PETALING JAYA: Vehicle sales are off to a good start with June marking the strongest monthly total industry volume (TIV) growth and potentially indicating a positive start to the second half of 2020.
MIDF Research, in a report, noted that 44,695 units were registered in June, representing a 5.1% and 95% year-on-year and month-on-month (m-o-m) growth respectively.“
The recovery in June numbers underpin our bullish turn on the auto sector following the announcement of the sales tax-holiday that commenced on June 15.
“Car prices have generally been reduced by between 2% and 7%, given savings from the sales tax exemption incentive.
“As we had highlighted in our recent sector upgrade, the three-months tax-holiday in 2018 lifted TIV during the period by 21,000 units per month, relative to our conservative assumption of a 7,800 units per month increase against our base 2020 assumption from the second half 2020 tax-holiday.”
For the time being, MIDF Research said it is sticking to its target of 554,000 units, which represents an 8.3% year-on-year contraction, adding that the trend so far has been encouraging.
“Notwithstanding dented consumer sentiment, given the impact of movement control order to contain the Covid-19 pandemic, the strong combination of tax holiday-induced demand and robust liquidity created for consumers from various stimulus measures transfer massive amounts of cash into the consumers’ pockets.”
The research house added that a low interest rate environment will also serve as are strong catalyst to drive a rebound in vehicle-buying sentiment.
Under the Short-Term Economic Recovery Plan (Penjana) announced by Prime Minister Tan Sri Muhyiddin Yassin last month, locally-assembled cars will be fully exempted from sales tax while for imported cars, the sales tax will be cut from 10% to 5%, until Dec 31.

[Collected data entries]

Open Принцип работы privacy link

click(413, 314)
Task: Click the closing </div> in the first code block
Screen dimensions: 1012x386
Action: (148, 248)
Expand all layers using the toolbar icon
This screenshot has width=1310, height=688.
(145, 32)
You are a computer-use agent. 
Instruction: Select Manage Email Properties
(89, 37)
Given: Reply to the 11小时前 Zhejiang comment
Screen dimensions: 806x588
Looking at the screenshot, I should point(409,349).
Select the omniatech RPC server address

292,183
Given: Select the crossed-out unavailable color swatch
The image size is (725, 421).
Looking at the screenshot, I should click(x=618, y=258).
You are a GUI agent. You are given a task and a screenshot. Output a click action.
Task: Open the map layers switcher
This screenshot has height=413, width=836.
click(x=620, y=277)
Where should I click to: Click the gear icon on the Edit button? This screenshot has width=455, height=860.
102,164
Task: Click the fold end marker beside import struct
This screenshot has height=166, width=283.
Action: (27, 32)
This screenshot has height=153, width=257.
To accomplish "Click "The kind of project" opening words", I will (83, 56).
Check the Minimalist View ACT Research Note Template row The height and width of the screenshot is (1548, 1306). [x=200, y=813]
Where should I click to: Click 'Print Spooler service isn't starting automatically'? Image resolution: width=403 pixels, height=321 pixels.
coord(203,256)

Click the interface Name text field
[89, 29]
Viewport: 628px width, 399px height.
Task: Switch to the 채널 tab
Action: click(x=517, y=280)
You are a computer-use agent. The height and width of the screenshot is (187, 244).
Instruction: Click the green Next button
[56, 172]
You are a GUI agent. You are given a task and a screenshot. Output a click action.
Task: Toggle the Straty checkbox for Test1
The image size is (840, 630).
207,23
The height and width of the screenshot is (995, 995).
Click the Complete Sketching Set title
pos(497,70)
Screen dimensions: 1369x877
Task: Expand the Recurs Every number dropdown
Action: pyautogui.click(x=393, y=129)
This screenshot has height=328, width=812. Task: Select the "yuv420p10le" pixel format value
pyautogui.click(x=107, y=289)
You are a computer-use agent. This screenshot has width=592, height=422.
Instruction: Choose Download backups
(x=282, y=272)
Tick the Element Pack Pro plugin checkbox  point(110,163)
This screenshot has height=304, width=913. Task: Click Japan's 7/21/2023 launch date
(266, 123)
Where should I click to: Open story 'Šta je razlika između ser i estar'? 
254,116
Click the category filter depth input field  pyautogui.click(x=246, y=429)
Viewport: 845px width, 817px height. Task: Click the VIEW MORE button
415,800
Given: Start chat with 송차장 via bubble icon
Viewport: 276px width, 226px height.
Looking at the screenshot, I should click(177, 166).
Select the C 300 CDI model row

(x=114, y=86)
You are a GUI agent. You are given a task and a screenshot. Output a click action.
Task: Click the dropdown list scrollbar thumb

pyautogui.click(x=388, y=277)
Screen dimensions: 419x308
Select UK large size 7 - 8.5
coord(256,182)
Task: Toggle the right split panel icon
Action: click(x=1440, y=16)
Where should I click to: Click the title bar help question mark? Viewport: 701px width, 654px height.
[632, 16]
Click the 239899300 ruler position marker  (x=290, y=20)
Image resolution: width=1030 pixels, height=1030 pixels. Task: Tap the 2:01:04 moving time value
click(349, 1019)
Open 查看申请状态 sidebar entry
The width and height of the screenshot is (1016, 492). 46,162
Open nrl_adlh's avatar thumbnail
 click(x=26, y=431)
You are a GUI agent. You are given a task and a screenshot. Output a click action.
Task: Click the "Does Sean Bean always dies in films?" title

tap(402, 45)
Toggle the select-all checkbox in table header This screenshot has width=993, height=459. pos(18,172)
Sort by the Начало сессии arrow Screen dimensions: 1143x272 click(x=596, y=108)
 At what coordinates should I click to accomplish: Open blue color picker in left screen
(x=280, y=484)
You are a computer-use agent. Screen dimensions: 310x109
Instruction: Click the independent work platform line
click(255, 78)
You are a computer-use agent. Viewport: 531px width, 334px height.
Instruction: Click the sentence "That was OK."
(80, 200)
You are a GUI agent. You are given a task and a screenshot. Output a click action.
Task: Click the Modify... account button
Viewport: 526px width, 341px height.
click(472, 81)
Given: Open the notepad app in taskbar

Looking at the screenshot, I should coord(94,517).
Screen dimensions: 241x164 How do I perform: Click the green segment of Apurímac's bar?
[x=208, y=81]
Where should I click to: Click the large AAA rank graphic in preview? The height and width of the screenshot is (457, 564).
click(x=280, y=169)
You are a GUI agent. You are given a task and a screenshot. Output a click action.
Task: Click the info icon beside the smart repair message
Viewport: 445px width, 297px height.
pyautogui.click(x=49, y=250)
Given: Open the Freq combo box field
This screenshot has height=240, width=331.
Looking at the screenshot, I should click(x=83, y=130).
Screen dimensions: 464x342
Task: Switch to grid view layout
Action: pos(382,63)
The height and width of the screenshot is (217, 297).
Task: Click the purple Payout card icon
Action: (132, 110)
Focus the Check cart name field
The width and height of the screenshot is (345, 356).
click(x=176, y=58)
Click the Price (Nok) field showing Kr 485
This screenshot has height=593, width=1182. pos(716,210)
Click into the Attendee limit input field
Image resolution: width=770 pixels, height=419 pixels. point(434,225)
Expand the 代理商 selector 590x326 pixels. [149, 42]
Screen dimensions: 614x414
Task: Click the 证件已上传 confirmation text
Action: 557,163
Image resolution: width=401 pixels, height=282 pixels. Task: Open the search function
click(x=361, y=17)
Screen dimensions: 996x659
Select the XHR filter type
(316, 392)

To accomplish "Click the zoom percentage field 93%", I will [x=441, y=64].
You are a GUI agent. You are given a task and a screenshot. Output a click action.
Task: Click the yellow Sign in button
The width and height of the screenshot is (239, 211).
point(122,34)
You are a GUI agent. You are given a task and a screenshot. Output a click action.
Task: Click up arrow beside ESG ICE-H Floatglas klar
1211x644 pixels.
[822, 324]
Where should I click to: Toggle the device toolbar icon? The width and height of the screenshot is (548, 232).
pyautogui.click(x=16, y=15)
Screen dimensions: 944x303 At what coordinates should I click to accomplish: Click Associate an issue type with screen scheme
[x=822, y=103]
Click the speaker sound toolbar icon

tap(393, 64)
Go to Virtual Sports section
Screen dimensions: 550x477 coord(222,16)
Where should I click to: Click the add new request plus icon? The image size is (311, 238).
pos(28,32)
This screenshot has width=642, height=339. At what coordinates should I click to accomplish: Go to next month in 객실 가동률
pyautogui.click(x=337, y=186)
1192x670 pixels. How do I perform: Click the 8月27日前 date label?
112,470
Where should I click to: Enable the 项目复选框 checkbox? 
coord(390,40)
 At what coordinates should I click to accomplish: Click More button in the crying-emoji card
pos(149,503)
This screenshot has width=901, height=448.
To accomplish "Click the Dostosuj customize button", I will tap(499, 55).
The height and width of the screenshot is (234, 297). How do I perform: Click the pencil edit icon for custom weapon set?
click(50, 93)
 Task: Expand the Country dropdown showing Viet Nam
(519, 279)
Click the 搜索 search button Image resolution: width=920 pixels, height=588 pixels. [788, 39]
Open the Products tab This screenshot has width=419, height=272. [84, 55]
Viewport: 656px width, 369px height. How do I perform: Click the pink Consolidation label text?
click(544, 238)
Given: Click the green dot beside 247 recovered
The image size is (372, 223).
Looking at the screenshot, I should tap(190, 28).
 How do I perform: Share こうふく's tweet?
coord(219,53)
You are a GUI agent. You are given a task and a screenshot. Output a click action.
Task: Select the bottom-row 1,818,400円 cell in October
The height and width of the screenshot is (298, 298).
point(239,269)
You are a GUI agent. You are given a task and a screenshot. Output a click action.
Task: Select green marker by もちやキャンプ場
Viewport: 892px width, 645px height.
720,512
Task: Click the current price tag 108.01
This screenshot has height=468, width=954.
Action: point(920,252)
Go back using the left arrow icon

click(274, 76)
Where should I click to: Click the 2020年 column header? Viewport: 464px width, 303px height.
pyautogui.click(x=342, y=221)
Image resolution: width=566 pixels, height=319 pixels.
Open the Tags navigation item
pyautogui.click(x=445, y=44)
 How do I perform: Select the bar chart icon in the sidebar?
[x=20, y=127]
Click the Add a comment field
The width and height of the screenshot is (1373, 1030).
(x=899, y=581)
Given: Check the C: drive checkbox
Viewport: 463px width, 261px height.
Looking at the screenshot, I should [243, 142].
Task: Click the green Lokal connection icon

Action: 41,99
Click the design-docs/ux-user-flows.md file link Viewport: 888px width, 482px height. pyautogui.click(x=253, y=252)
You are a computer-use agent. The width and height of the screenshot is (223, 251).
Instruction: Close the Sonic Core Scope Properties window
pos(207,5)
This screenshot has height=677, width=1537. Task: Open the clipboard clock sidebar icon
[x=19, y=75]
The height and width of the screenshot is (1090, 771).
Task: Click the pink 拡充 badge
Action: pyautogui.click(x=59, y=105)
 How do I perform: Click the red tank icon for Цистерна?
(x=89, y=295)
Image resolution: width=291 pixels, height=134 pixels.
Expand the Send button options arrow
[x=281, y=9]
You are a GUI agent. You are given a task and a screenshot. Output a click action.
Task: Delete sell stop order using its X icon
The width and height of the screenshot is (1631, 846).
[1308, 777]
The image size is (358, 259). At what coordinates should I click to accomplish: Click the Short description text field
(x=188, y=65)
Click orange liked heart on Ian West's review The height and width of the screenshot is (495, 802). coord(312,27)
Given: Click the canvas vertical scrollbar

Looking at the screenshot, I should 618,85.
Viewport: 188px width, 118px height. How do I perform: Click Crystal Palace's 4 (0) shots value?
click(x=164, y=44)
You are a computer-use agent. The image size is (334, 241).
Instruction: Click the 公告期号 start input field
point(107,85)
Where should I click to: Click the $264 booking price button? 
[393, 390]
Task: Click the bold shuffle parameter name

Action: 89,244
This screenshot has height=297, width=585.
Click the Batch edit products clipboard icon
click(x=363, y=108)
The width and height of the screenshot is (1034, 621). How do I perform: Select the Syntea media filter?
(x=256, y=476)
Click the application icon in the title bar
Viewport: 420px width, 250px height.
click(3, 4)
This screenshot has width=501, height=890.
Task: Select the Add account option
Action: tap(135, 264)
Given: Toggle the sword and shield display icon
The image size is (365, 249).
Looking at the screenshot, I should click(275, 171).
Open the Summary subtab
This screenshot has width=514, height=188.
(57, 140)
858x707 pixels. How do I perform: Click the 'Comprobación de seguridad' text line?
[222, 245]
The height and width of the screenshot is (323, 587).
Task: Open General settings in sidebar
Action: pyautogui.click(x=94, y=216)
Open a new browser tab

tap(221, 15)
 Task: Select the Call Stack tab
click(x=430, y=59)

## WHAT YOU HAVE TO DO
Resume the news report on June vehicle sales after its last sentence, the one about the Penjana sales tax cuts for cars.

## RESPONSE
TA Securities in a report earlier this week said it did not expect the proliferation of car sales during the tax holiday period in 2018 to repeat this time due to absence of pent-up demand, which was seen in the last tax-holiday period.
“The weakening consumer sentiment and stringent hire-purchase loan requirements may dampen TIV growth. As such, we keep our TIV forecasts for 2020 unchanged at 431,000 units, or a 29% decline year-on-year due to the challenging market condition.”
TIV in the first half of 2020 plunged 41.1% to 174,675 units from 296,317 units in the previous corresponding period, as a result of economic disruptions resulting from the country’s movement control order to curb the spread of the Covid-19 pandemic.
Last week, the Malaysian Automotive Association (MAA) announced that it was revising upwards its vehicle sales target for the year by 17.5% to 470,000 units, as the grim economic outlook is likely to be buffered by the various incentives recently announced by the government.
Nevertheless, the projection would not only mean that sales this year would be a 22% contraction from 2019’s 604,287 units sold. It would also be the first time in 13 years since TIV failed to surpass the 500,000-unit mark.
In April, the MAA revised downwards its 2020 TIV forecast to 400,000 units from the 607,000 units it had projected in January.